Türk Ceza Yasasına göre çocukların cinsel eylemlere rıza yaşı on beş olarak belirlenmiştir. Yasada rızadan söz edilemeyecek sınırın on beş yaş olarak kabul edilmesi çocuğun fiziksel, cinsel ve psikolojik gelişimi konusunda yapılan araştırmalara dayanmaktadır. TCK. 103/2 maddesi gerekçesinde “mağdurun çocuk olması nedeniyle bu fiiller karşısında direncinin zayıflığı göz önünde bulundurularak…” denilir ve on beş yaşın altındaki çocuğun rızasından söz edilemeyeceği düşüncesiyle çocuğun korunması amaçlanır. Çocuğun korunması ise Türkiye’nin taraf olduğu uluslararası sözleşmeler doğrultusunda Anayasa’nın da üstünde yer alan bir yükümlülüktür. Bu koruma hukuki olduğu kadar beden ve ruh sağlığı ile çocuğun doğal haklarının korunması anlamına gelir.

Ceza Yasası’nda on beş yaşın altındaki çocuklara karşı cinsel istismar eylemlerinin cezalandırılmasında zorlama koşulu aranmamaktadır.  Bu yaşın altındaki çocukların rızasından söz edilemezken, 15-18 yaş arasındaki çocukların cinsel davranışları “reşit olmayanla cinsel ilişki” olarak TCK 104. maddede ele alınır.[2] Buna göre on beş yaşından büyük bir çocukla zorlama, tehdit ve hile olmadan cinsel ilişkide bulunan kişi, mağdur şikâyetçi olursa cezalandırılır. Ayrıca mağdurun şikâyeti olsa bile her olay kendi koşulları içinde değerlendirileceği için yargılama sonunda fail cezasız da bırakılabilir.

2016 yılından bu yana ortaya atıldığı her dönemde kadın örgütlerinin güçlü tepkileri ile geri çekilen çocuğun cinsel istismarı suçu konusundaki yasa değişikliğinin bugünlerde yeniden gündeme getirildiğini ve yasaya geçici madde eklenmesi için Meclis’te baskı yapıldığını görüyoruz. Daha önce de yargı paketleri kapsamında yasalaşacağı konuşulan değişikliğe birçok kadın örgütü, meslek kuruluşu, #ÇocukİstismarınınAffıOlmaz sloganıyla karşı çıkarak; yasanın kabul edilmesi durumunda doğabilecek tehlikelere dikkat çekmeye devam ediyorlar. Bu düzenlemedeki ısrarcı tavrın istismar suçu failine af getirme çabası olduğu altı çizilen eleştiriler arasında.[3]  Çocuğun cinsel istismarı suçunun affı, 2005 yılında ceza yasasından çıkarılan mağdurun “tecavüzcü ile evliliği durumunda cezasızlık sağlayan” maddenin geri getirilmesi sonucunu doğuracaktır.[4] Kadınların uzun mücadeleleriyle yasalarda yapılan iyileştirmelerin “bir kereden bir şey olmaz” mantığı ile geri alınmak istendiğini bu tasarıda da görüyoruz. Ayrıca failin cinsel istismara maruz bırakılan çocukla evlenmesi koşuluyla affedilmesi, tecavüz vakalarının “aile çatısı” altında örtülmesine ve görmezden gelinmesine yol açacaktır. Böylece aile içi tecavüz bir kez daha meşrulaştırılmış olacaktır.
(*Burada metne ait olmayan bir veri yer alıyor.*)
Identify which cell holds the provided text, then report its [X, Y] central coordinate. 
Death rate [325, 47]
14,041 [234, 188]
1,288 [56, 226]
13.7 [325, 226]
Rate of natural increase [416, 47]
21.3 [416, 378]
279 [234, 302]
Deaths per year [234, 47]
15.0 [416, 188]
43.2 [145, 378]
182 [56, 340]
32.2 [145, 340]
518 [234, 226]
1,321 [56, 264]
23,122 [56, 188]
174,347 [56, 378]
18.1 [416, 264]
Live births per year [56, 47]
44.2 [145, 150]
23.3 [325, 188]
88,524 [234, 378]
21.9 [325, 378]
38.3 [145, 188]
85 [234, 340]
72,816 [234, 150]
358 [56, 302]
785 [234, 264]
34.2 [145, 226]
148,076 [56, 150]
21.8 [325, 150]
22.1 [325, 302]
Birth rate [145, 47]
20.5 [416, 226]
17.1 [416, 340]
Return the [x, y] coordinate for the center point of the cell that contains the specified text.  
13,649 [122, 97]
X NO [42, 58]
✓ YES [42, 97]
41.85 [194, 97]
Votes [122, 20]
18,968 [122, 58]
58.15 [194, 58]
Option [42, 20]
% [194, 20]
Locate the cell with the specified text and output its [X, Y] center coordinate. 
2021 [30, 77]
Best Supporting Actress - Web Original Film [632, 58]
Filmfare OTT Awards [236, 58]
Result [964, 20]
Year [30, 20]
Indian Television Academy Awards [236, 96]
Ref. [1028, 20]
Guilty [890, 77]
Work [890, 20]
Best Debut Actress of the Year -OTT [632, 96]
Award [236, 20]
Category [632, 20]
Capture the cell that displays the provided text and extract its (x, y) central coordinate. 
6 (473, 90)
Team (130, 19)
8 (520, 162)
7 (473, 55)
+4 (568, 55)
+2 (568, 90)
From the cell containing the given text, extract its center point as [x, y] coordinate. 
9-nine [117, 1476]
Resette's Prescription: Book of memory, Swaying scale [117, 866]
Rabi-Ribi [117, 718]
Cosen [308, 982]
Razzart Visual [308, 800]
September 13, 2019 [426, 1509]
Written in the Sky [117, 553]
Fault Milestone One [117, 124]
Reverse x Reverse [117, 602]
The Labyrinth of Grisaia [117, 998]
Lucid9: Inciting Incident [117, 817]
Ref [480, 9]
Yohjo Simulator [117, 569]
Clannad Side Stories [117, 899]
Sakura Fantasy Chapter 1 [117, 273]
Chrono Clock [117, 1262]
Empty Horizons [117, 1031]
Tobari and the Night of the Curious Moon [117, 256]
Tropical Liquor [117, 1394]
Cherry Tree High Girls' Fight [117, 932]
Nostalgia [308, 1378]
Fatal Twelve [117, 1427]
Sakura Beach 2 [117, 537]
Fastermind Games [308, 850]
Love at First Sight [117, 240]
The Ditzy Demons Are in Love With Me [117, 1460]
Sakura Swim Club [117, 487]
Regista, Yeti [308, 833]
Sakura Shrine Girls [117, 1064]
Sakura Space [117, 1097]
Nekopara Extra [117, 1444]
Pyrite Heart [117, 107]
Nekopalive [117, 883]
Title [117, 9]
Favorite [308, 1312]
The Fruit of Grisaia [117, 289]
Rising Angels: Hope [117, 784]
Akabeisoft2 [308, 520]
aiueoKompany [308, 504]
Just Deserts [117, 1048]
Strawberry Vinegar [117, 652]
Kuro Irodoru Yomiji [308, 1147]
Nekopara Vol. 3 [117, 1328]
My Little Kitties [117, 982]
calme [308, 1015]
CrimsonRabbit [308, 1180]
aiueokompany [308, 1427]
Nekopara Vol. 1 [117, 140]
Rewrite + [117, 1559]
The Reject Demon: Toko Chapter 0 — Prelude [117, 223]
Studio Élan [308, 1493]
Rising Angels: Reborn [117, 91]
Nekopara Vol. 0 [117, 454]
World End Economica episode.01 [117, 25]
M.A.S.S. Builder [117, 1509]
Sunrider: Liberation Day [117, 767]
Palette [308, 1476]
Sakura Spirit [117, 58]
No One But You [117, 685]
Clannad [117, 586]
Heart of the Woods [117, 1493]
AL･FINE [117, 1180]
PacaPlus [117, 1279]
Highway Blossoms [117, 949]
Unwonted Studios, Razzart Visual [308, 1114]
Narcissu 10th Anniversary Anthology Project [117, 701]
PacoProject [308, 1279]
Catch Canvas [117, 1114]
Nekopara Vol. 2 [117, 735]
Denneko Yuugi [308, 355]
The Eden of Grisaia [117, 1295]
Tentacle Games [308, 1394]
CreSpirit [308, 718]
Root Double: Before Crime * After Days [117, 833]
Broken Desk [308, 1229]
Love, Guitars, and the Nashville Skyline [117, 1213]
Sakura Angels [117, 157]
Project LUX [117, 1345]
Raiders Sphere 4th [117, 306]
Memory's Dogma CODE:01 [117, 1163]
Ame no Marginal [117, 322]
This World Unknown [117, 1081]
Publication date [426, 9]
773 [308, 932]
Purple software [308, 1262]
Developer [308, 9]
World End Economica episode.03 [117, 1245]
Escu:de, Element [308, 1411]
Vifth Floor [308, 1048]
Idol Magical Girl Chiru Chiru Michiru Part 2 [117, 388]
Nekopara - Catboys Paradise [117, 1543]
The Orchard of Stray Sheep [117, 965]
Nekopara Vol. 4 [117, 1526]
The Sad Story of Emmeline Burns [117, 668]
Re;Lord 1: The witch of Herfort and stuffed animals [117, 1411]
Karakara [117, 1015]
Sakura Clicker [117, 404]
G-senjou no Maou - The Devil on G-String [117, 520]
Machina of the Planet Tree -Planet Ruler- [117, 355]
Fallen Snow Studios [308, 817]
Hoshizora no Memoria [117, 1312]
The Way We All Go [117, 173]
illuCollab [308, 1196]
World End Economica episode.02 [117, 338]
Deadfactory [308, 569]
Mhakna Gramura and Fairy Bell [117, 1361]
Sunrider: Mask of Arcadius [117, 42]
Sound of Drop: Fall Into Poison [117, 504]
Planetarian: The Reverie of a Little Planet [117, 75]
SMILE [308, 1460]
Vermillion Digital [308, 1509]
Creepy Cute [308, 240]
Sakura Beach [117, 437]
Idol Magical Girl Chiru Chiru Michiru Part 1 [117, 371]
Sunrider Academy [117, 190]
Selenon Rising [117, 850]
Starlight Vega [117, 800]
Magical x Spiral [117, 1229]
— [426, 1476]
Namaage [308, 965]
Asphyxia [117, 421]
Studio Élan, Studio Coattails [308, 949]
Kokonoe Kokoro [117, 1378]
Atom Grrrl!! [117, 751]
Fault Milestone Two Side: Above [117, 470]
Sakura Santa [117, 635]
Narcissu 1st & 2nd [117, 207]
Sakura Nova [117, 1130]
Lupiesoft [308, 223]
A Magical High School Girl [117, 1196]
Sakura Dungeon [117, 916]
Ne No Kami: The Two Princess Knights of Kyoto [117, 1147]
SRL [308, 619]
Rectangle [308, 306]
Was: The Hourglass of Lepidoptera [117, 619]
TCK 103/2 Maddesi ve Değişiklik Teklifi Nedir? 

Değişiklik teklif edilen Türk Ceza Kanunu 103/2 maddesinde, on beş yaşını tamamlamamış ya da tamamlamış olsa da eylemin anlam ve sonucunu algılayamayan çocuklara karşı vücuda organ veya bir cisim sokulması suçunun (tecavüz) cezası on altı yıl hapistir.

Sosyal medyada dolaşımda olan yasa teklifiyle, on beş yaşın altındaki kız çocuğuna karşı nitelikli cinsel saldırı suçunu işleyen fail yararına, geçmişe dönük olarak cezasızlık/af getirilmek isteniyor.  Zorlama, tehdit, hile veya iradeyi etkileyen başka bir neden olmadan TCK. 103. maddesinin 2. fıkrasındaki suç için mahkumiyet kararı verilmesi durumunda bu cezanın infazının ertelenmesi öngörülüyor. Bunun için aranan koşullar;

  • Yasa teklifi yapıldığı tarihte mağdur ile failin evlenmiş olması,
  • Suçun işlendiği tarihte failin başka biriyle evli olmaması,
  • Mağdurun şikâyetinin bulunmaması,
  • Suçun işlendiği tarihte mağdurun on dört yaşına girmiş olması,
  • Mağdur ile fail arasında 15 yıldan fazla yaş farkının bulunmaması,

olarak sıralanıyor. Cezasızlığın/affın failin yanı sıra aileleri de kapsaması amaçlanıyor.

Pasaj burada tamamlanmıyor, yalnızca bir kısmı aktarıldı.